Last week, as AVN.com reported, former Playboy centerfold model Shera Bechard named Michael Avenatti—the media-friendly lawyer for AVN Hall of Famer Stormy Daniels in her lawsuits against Donald Trump—as a defendant in a lawsuit. But she and her lawyer, Peter Stris, refused to tell Avenatti why they were suing him.
At Bechard and Stris’s request, Judge Ruth Kwan in Los Angeles Superior Court ordered the suit placed under seal for at least 20 days, meaning that the contents of and reasons behind the lawsuit are being kept out of the public eye.

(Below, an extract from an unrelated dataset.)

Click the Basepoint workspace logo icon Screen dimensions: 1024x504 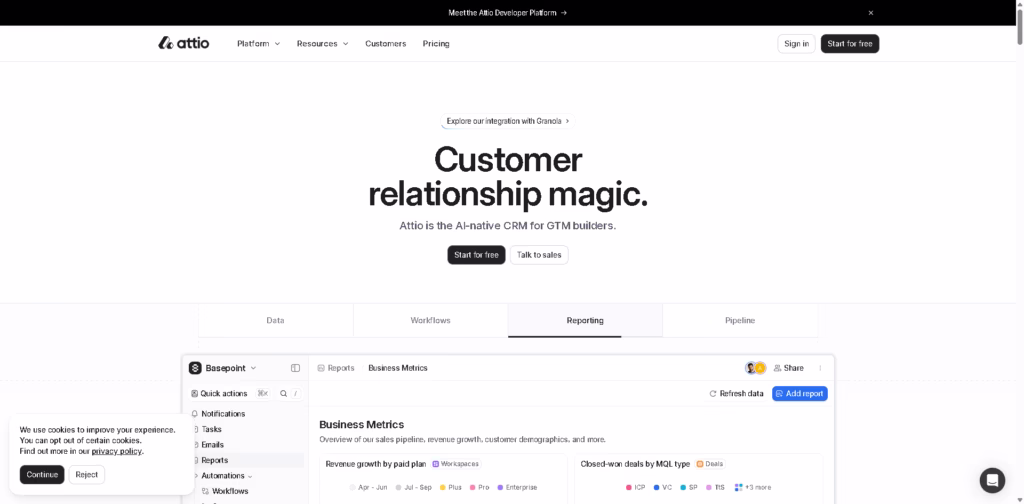point(195,368)
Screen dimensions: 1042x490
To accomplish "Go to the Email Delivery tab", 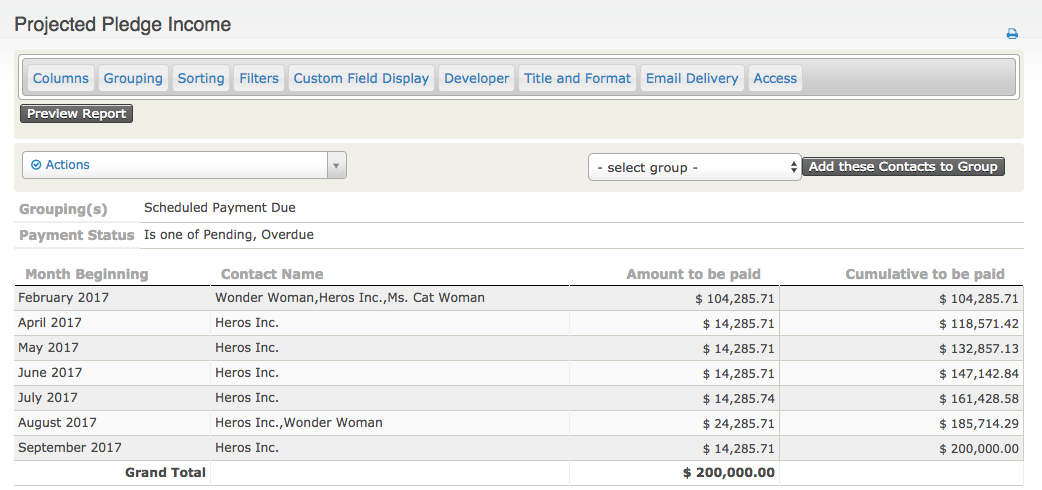I will (692, 78).
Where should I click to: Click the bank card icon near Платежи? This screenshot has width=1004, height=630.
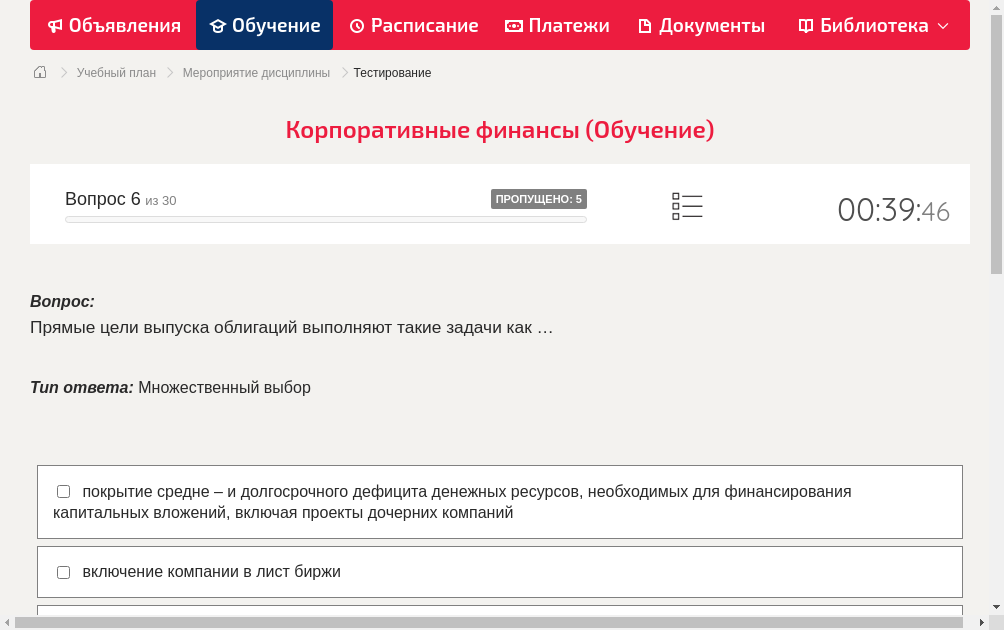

On Tuesday, however, Judge Ernest M. Hiroshige ordered that Bechard and Stris must send a complete copy of the lawsuit, with no redactions, to Avenatti enabling the lawyer to see exactly why he’s being sued.
At the same time, the judge refused Avenatti’s motion to unseal the suit, saying that even though Avenatti may now read the text of the document in full, he “may not disclose any of the contents of the complaint.”
Bechard filed the lawsuit just days after top Republican fundraiser Elliot Broidy said that he would not make any more installment payments to Bechard on a $1.6 million deal over an affair he allegedly had with the former Playboy centerfold model, an affair that resulted in her pregnancy and abortion, which was supposedly funded by Broidy.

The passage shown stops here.